- _PROBLEM REQUIREMENTS_: All pictures should be dropped, and only the lines from the top of the entries below through the line containing "This screenshot has width=800, height=500." repeated exactly, both ends included.

☆ ☆ ☆ ☆

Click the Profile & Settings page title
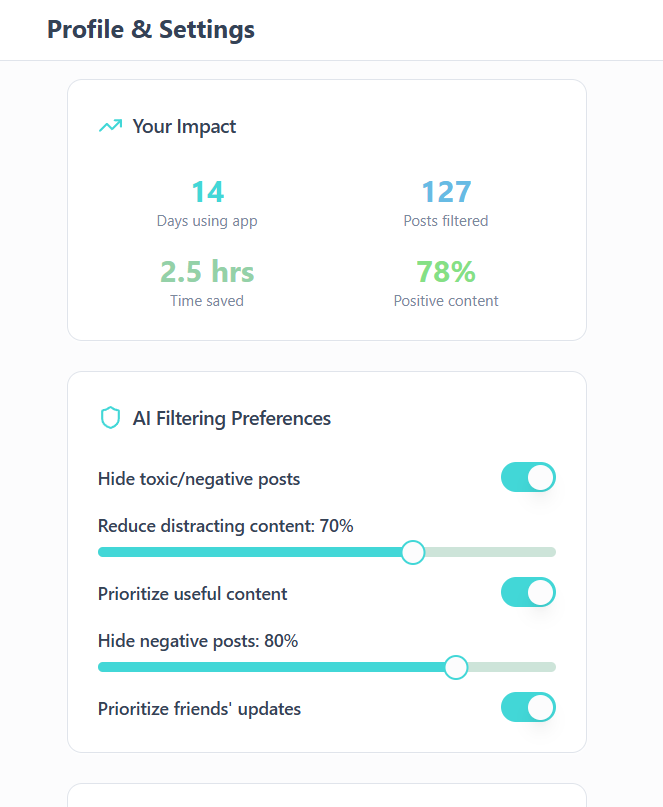Screen dimensions: 663x807 click(x=151, y=30)
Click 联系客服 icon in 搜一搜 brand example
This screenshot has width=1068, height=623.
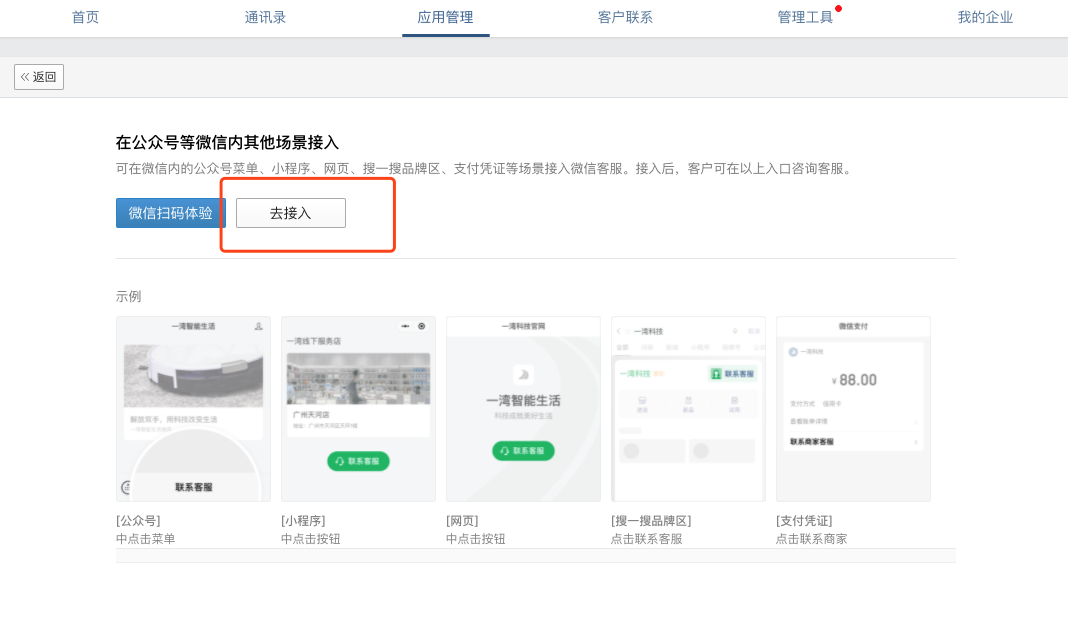click(x=733, y=373)
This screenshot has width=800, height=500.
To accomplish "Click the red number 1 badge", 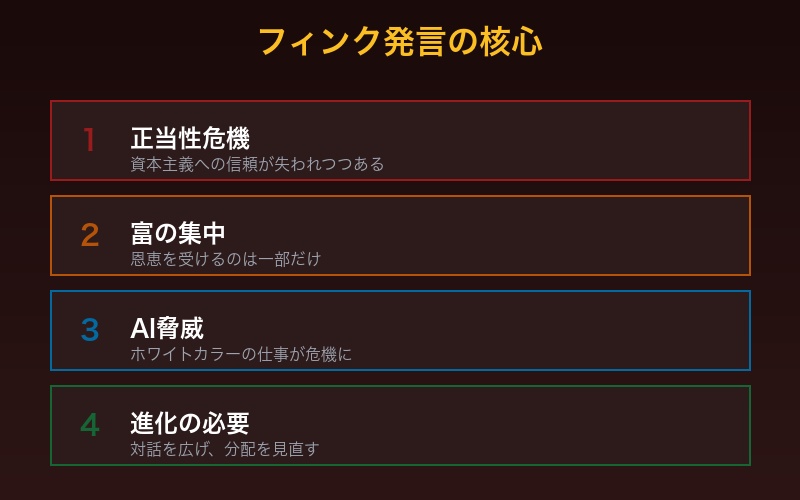I will coord(90,140).
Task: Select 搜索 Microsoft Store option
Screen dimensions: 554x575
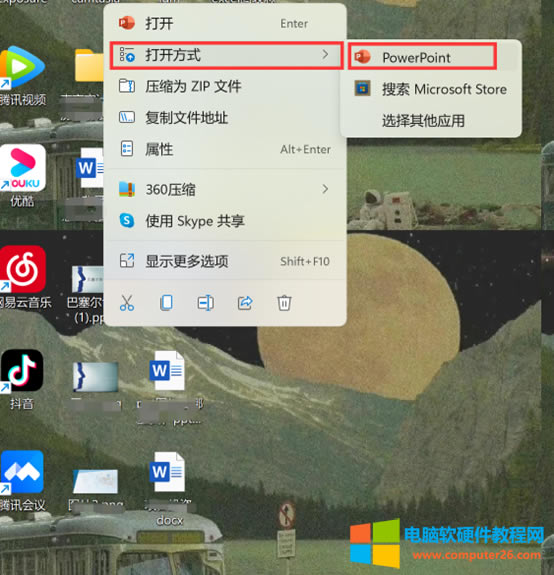Action: pyautogui.click(x=431, y=89)
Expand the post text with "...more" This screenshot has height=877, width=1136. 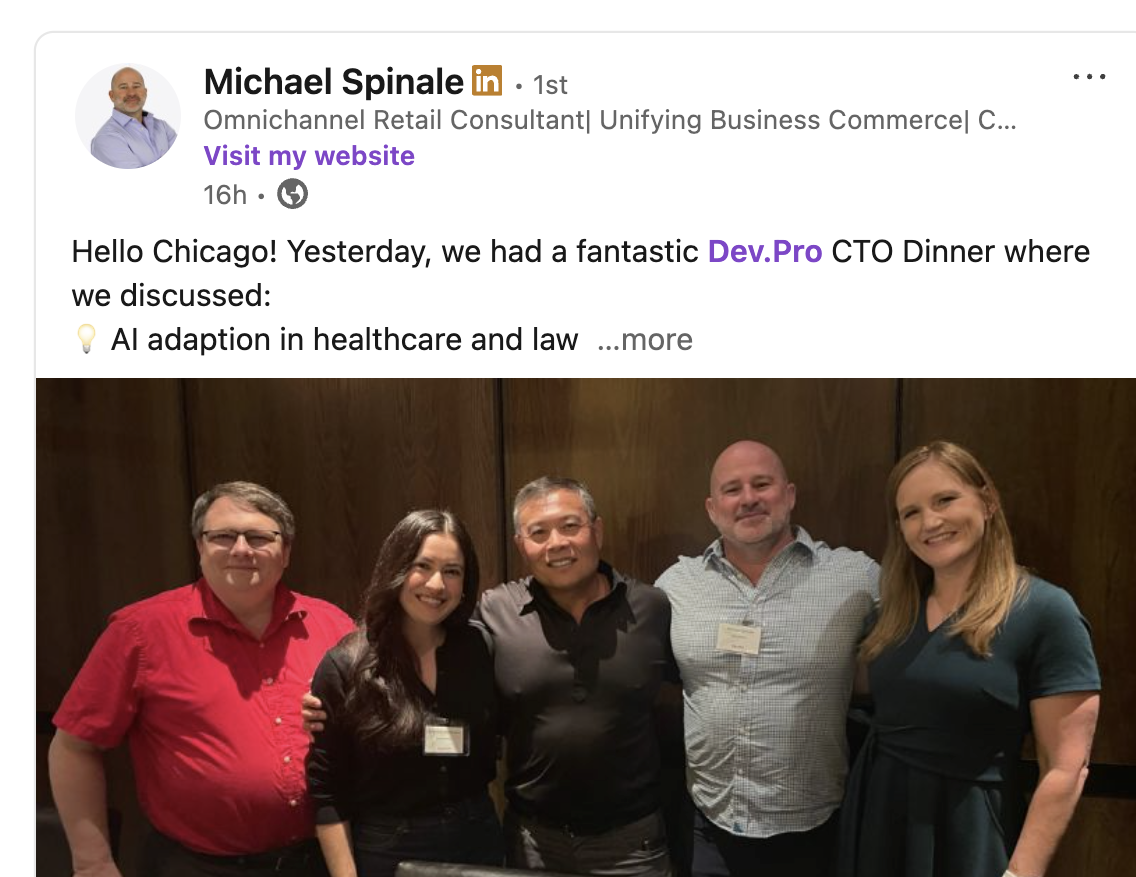645,340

☆ ☆ ☆ ☆

- _WRITTEN ANSWER_:
Click the Profile & Settings page title
Screen dimensions: 663x807 click(x=151, y=30)
Click 联系客服 icon in 搜一搜 brand example
This screenshot has width=1068, height=623.
click(x=733, y=373)
This screenshot has width=800, height=500.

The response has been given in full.